Modifier Rules for Podiatry CPT Codes

Four modifiers appear on the majority of podiatric claims: AT (active treatment, required on routine foot care for Medicare), Q7 (one class A finding: nontraumatic amputation, vascular disease with claudication, or neuropathy), Q8 (two class B findings), Q9 (one class B plus two class C findings), and 25 (significant separately identifiable E/M service). Misapplying or omitting these modifiers accounts for 38% of initial denials in podiatry practices, according to AAPC (the American Academy of Professional Coders) audit data. MMBS billing specialists verify modifier selection against the active diagnosis before every claim submission.

Common Denial Reasons by CPT Code

CPT 11721 and 11055 are denied under CO-50 (non-covered service) when the claim lacks the AT modifier or a qualifying systemic condition code. CPT 28285 and 28296 trigger CO-97 (benefit included in professional allowance) when post-op E/M visits are billed within the global period without modifier 24. CPT 99213 triggers CO-4 (inconsistent modifier) when modifier 25 is appended but the documentation does not support a separately identifiable service. Reviewing all three denial categories before submission is the single most effective step a podiatry practice can take to improve its first-pass acceptance rate.

Common Podiatry CPT Codes and 2026 CMS Reimbursement Rates

CPT Code Description 2026 CMS Rate
11721 Debridement, 6 or more nails $44.51
11055 Paring/cutting, benign hyperkeratotic lesion, first $28.06
28285 Hammertoe correction with PIP arthrodesis $516.87
28296 Hallux valgus correction, single bunionectomy $695.21
99213 Office visit, established patient, moderate complexity $92.27
11042 Debridement, subcutaneous tissue, first 20 sq cm $74.13
Common Questions

Podiatry Podiatry CPT Codes FAQ

Answers to the questions practice owners ask most often.

CPT codes 11055, 11056, 11057, 11719, 11720, and 11721 all fall under the Medicare routine foot care exclusion and require the AT modifier to indicate active treatment.
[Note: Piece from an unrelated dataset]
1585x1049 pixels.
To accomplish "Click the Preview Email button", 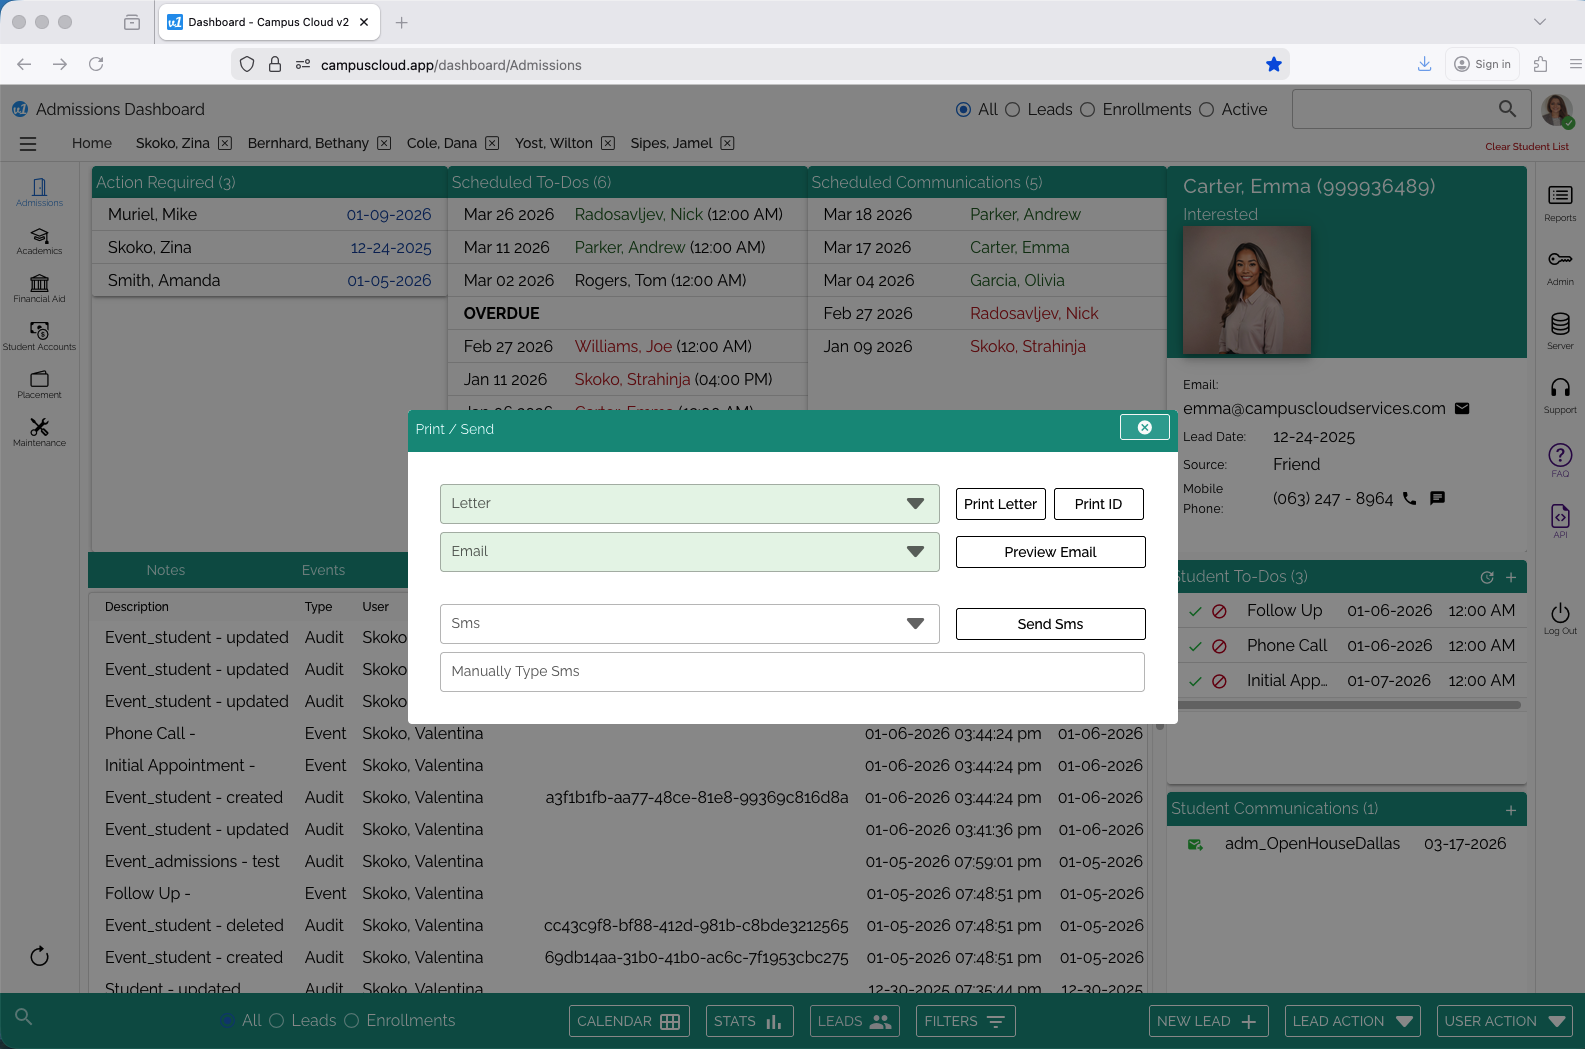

CMS, the federal agency administering Medicare, will deny these codes as non-covered if the AT modifier is absent or if no qualifying systemic condition code (Q7, Q8, or Q9) accompanies the claim.
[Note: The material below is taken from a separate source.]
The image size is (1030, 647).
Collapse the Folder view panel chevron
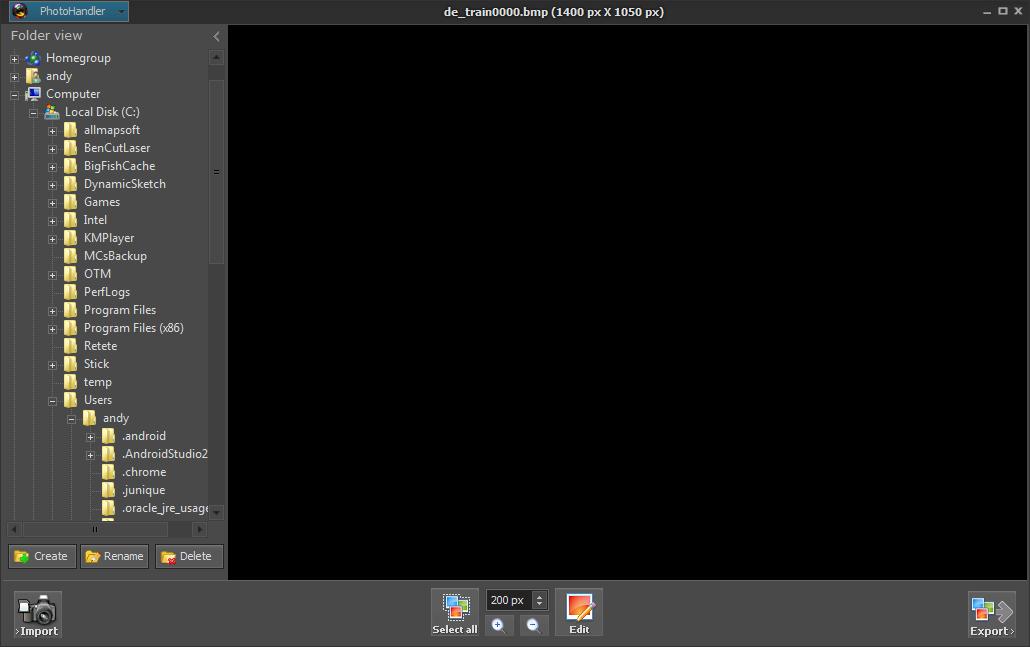click(216, 35)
CPT 28296 carries a 90-day global surgical period under the CMS Medicare Physician Fee Schedule. During those 90 days, all post-operative evaluation and management visits are bundled into the surgical payment. Billing a separate E/M within the global period requires modifier 24, which indicates the visit was unrelated to the original procedure. Without modifier 24, payers apply CO-97 and deny the E/M claim.

Q7, Q8, and Q9 are HCPCS Level II codes that document the systemic disease severity affecting a patient's lower extremity. Q7 (one Class A finding: absent pulse, claudication, or neuropathy with amputation) is the most common on diabetic foot care claims. ICD-10-CM code E11.621 (type 2 diabetes with foot ulcer) paired with Q7 and the AT modifier satisfies the medical necessity requirement CMS sets for routine foot care reimbursement.

CPT 11721 applies to debridement of nails (dystrophic, mycotic, or thickened) when six or more nails are treated in a single encounter. CPT 11042 applies to debridement of subcutaneous tissue (not nails) up to 20 square centimeters, typically for wound care or ulcer treatment. The two codes can appear on the same claim when both nail and soft-tissue debridement are performed, but each service must be documented separately with distinct procedure notes.